— START OF Page —

Broader VI: Spoken Word Poetry for Your Feminist Ears

spokenwordpoets
Image provided by Grace Rogers

By Grace Rogers, Highlighter staff columnist

I remember sitting in high school English classes, hearing a unanimous groan as the equally unenthusiastic teacher stood up and said, “We’re reading poetry.” It isn’t a coincidence that these poems, predominantly written by white men, didn’t resonate with everyone — they simply failed to represent diversity in struggle, which is why I love the work of today’s spoken word poets. There’s a gold mine of diverse narratives beyond our schools’ syllabi, and with YouTube and other online platforms, those stories are all at our fingertips. The spoken word is passionate, it’s exhilarating, and it more often than not leaves me with chills.

Here are five of my favorite feminist spoken word poems, as well as an interview with spoken word poet and NYU student Kaitlyn McNab.

— END OF Page —
— START OF Dataset excerpt —

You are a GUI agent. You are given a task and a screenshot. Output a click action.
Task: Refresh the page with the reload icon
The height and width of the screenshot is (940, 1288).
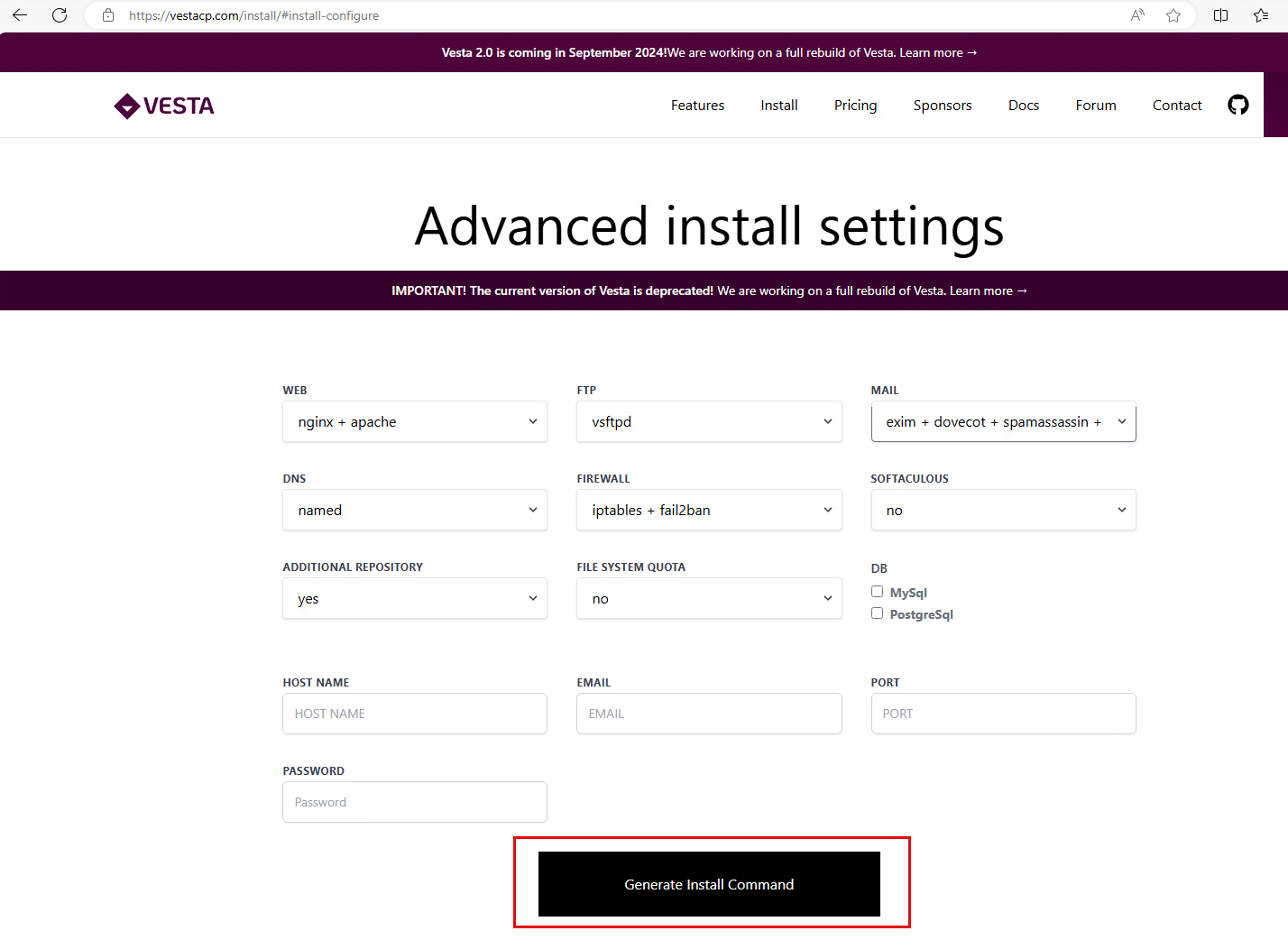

— END OF Dataset excerpt —

### What the task requires
In the column on spoken word poetry above, list each thing the sentence beginning "The spoken word is passionate" says about the spoken word.

### Solution to the problem
- It is passionate.
- It is exhilarating.
- More often than not, it leaves the columnist with chills.